[YOUR INSTRUCTIONS]: The expected output is every entry below, exact in every character.
**********
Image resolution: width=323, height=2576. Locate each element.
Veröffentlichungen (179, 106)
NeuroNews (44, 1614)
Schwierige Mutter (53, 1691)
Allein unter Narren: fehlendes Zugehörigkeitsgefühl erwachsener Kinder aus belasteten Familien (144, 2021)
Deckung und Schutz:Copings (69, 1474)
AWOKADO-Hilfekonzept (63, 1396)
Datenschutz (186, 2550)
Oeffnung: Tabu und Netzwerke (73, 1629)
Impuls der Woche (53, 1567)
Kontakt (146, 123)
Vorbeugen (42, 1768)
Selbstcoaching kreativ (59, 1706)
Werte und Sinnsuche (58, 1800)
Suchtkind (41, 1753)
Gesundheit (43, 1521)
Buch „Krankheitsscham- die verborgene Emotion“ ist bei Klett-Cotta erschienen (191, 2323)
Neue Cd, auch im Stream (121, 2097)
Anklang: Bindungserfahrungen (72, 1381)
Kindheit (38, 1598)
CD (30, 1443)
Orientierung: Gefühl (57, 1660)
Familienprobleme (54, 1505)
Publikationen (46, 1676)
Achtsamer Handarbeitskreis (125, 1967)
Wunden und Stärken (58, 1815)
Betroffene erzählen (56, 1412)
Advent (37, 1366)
**********
[EXERCISE ANSWER]:
Image resolution: width=323, height=2576. Locate each element.
Veröffentlichungen (179, 106)
NeuroNews (44, 1614)
Schwierige Mutter (53, 1691)
Allein unter Narren: fehlendes Zugehörigkeitsgefühl erwachsener Kinder aus belasteten Familien (144, 2021)
Deckung und Schutz:Copings (69, 1474)
AWOKADO-Hilfekonzept (63, 1396)
Datenschutz (186, 2550)
Oeffnung: Tabu und Netzwerke (73, 1629)
Impuls der Woche (53, 1567)
Kontakt (146, 123)
Vorbeugen (42, 1768)
Selbstcoaching kreativ (59, 1706)
Werte und Sinnsuche (58, 1800)
Suchtkind (41, 1753)
Gesundheit (43, 1521)
Buch „Krankheitsscham- die verborgene Emotion“ ist bei Klett-Cotta erschienen (191, 2323)
Neue Cd, auch im Stream (121, 2097)
Anklang: Bindungserfahrungen (72, 1381)
Kindheit (38, 1598)
CD (30, 1443)
Orientierung: Gefühl (57, 1660)
Familienprobleme (54, 1505)
Publikationen (46, 1676)
Achtsamer Handarbeitskreis (125, 1967)
Wunden und Stärken (58, 1815)
Betroffene erzählen (56, 1412)
Advent (37, 1366)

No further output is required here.